Exploring the structural and optical properties in Cs3Fe2Cl9 perovskite through ruthenium doping

Lead-free inorganic perovskites, such as Cs3Fe2Cl9, have emerged as promising alternatives to address the challenges of toxicity and instability issues. However, the wide bandgap of Cs3Fe2Cl9 limits its applicability in some applications. In this study, we systematically investigate the influence of ruthenium (Ru) doping on the structural and optical properties of Cs3Fe2Cl9 perovskite with the various doping concentrations (0%, 5%, 20%, 50%, 70% and 100%). Comprehensive characterization was performed through X-ray diffraction (XRD), Raman spectroscopy, X-ray photoelectron spectroscopy (XPS), UV-Vis spectroscopy, and scanning electron microscopy (SEM).
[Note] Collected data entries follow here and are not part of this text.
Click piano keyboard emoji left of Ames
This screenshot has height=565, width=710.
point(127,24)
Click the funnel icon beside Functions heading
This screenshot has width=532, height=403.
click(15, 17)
Structural analysis revealed a phase transition from Cs3Fe2Cl9 (hexagonal structure) at 0% Ru doping to Cs2RuCl6 (cubic structure) at 100% Ru doping. Notably, ruthenium was successfully replaced into the pristine Cs3Fe2Cl9 perovskite due to the similar ionic radii of Fe and Ru. Optical measurements confirmed a significant bandgap reduction from 2.29 eV for pristine Cs3Fe2Cl9 to 1.79 eV at 100% Ru doping, correlating with the formation of single crystals. This tunable bandgap highlights the potential of Ru-doped Cs3Fe2Cl9 for next-generation optoelectronic applications, such as photovoltaics and photodetectors.